I did days instead of weeks because I knew we would have several planned 3 or 4 day weeks based on other events. I used colored folders (red, orange, yellow, green, blue) in rotations of 5 so that I could easily "loop" subjects into them. Geography is always in the red folder, handwriting is orange and green, typing is yellow, etc. I don't really care if geography is always on Monday, but I want it regularly done in rotation. If I make it "Monday" instead of red folder days, then when all the holidays or field trips fall on a Monday, boom, it's January and we've only done 15% of the geography for the year (ask me how I know this can happen...). We don't put math in folders since he changes speeds a lot in math. We just do math every day.

 

I am liking this system.

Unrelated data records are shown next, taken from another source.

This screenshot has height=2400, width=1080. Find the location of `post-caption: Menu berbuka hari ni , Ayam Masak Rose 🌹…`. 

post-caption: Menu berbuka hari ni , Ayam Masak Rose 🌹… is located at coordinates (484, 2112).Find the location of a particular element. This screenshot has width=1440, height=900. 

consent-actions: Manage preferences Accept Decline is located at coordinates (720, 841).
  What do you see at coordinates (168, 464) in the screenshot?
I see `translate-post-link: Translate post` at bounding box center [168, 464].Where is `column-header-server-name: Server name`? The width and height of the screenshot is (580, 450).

Even on an out of the house day, we can throw the day's folder and his math book in the backpack, and get a solid amount of school work done with little to no hassle of packing up. And it's totally my neurosis, which ds has apparently inherited, but he pushes himself to finish a rainbow (week's set) every week. He knows the blue folders have a fun thing in them (drawing page, silly comic, etc.) and he looks forward to those on Fridays. When before we would've skipped the day's table time on a busy day, this makes it almost effortless and creates a strong sense of routine and accomplishment when finishing a week.

 

This was a great way to transition to independent work for my 9 year old so I could get focused time with my 5 year old. Only things the 9 yo can do 90% independently go in the folder. He knows he can do his folder and reading while its 5 yo mom time.

 

Surprisingly, the folder work has also freed up enough of my nagging and managing all the different small pieces time, that we are now getting 2-3 days of morning time a week in. I struggled to make time for morning time prior.

 

Now, when I have to plan the next 75 days during winter break, I may be regretting this, but so far, so good!